The result has been a global economy designed by men, for men, that undervalues work done primarily by women, and especially marginalized women in already economically disadvantaged nations.
“When 22 men have more wealth than all the women in Africa combined, it’s clear that our economy is just plain sexist,” Oxfam GB’s chief executive Danny Sriskandarajah said.
He noted that if world leaders care about reducing poverty and inequality, they need to invest in public services like care that make life less grueling for people with care responsibilities and hold back women and girls. Yet, closing the growing wealth gap is not on the top of the agenda of most world leaders. In fact, many of them continue to facilitate policies that widen it, such as tax cuts for billionaires, cuts in public spending, and privatization.
Source: Time to Care Report, Oxfam
We need solutions now
What it boils down to is a gendered discrimination of values in which neoliberal economic values are prioritized above social values like education and healthcare. The Oxfam report warns that aging populations, cuts in public spending, and the climate crisis will exacerbate gender-based economic inequality. Part of the solution is taxing the wealthy and learning to value care.
“Getting the richest 1% to pay just 0.5% tax on their wealth – just on their wealth, not their income – would create enough money over the next 10 years to pay for 117m jobs, in education, health and elderly care,” said Katy Chakrabortty from Oxfam GB.

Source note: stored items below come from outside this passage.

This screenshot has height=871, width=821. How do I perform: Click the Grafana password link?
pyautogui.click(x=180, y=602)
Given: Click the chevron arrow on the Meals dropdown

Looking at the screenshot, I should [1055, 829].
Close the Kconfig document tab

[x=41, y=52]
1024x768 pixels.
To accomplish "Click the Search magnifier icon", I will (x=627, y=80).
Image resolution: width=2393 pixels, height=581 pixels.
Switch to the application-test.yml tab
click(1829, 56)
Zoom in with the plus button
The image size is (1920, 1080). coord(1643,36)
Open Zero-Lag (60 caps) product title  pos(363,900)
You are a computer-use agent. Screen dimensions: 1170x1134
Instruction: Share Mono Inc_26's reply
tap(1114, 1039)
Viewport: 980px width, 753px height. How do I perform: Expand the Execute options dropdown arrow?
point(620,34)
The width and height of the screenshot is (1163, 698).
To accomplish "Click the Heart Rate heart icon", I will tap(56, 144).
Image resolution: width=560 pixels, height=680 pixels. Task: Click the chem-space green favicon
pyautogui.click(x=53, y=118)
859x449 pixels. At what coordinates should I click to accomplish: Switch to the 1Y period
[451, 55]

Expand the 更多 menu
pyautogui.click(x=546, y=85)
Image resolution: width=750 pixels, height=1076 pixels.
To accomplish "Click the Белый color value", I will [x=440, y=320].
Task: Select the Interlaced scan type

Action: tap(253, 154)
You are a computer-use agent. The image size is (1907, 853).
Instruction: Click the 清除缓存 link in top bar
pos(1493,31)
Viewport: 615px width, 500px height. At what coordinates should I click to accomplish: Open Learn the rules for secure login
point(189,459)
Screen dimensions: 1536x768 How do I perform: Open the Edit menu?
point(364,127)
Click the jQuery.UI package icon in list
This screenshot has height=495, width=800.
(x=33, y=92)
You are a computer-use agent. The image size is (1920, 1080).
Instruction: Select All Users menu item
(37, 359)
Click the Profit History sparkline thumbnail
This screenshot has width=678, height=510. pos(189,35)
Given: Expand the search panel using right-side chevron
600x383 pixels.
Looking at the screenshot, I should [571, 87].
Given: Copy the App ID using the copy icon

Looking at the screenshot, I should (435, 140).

When we invest in social values, women are helped economically, but everyone reaps the benefits. Caregiving is going to be more valuable than ever in the next ten years. It’s estimated that by 2030, 2.3 billion people will be in need of care. That’s 200 million up from 2015 according to the Oxfam report. Part of this has to do with the climate crisis, which is deeply entangled with issues of human care. Over the next five years, it’s estimated that 2.4 billion people will be living with water shortages. Already, women and girls are disproportionately affected by this because they need to walk further to find water to nourish their communities, adding to their unpaid workload.
By thinking beyond profit and choosing to invest in water, infrastructure, and child and health care, governments can improve quality of life and liberate laborers from hours of work per day. As of now, many of them are only bolstering a system under which billions of people, disproportionately women, are suffocating under the mass of concentrated wealth held by a small group of men who grow richer and richer.